Debatte über Zuwanderung Merz will mehr Rückführungen

Exklusiv | Berlin · Unions-Fraktionschef Friedrich Merz ermahnt die Koalition - sie müsse endlich mehr abgelehnte Asylbewerber außer Landes bringen. Das habe sie versprochen, so Merz. Ansonsten leide die Akzeptanz für Einwanderung.

Unionsfraktionschef Friedrich Merz erwartet von der Ampel, dass sie die angeküdigte „Rückführungsoffensive“ umsetzt.

Unionsfraktionschef Friedrich Merz erwartet von der Ampel, dass sie die angeküdigte „Rückführungsoffensive“ umsetzt.

Foto: dpa/Kay Nietfeld

In der Debatte über mehr Zuwanderung nach Deutschland fordert Unions-Fraktionschef Friedrich Merz (CDU) die Ampel-Koalition auf, mehr ausreisepflichtige Asylbewerber außer Landes zu bringen. Merz sagte unserer Redaktion: „Die Bundesregierung hat den Bürgerinnen und Bürgern eine Rückführungsoffensive versprochen.

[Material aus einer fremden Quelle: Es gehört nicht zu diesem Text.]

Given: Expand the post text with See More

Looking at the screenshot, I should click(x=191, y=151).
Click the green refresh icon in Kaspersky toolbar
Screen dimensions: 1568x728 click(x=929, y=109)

Die gibt es bisher nicht.“

Merz betonte weiter, derzeit gebe es rund 300.000 ausreisepflichtige Asylbewerber. „Da muss sich etwas ändern.“ Die notwendige Akzeptanz in der Bevölkerung gegenüber Einwanderern, „die wir ja brauchen, wird nur zu erhalten sein, wenn beides getan wird, gezielte Einwanderung in den Arbeitsmarkt und Rückführung derer, die in Deutschland keine Perspektive haben“, ergänzte der Fraktionschef.

Deutschland sei ist schon längst ein Einwanderungsland, „und wir brauchen viele Menschen, die bei uns arbeiten wollen“, so der CDU-Politiker. „Gefragt sind vor allem Fachkräfte, von der Forschung bis zur Pflege.“ Die Ampel kritisiere die Union immer dann, wenn sie selbst in Erklärungsnot gerate. „Wir machen unsere Punkte deutlich. Und da sehe ich uns im Einklang mit großen Teilen der Bevölkerung“, sagte Merz.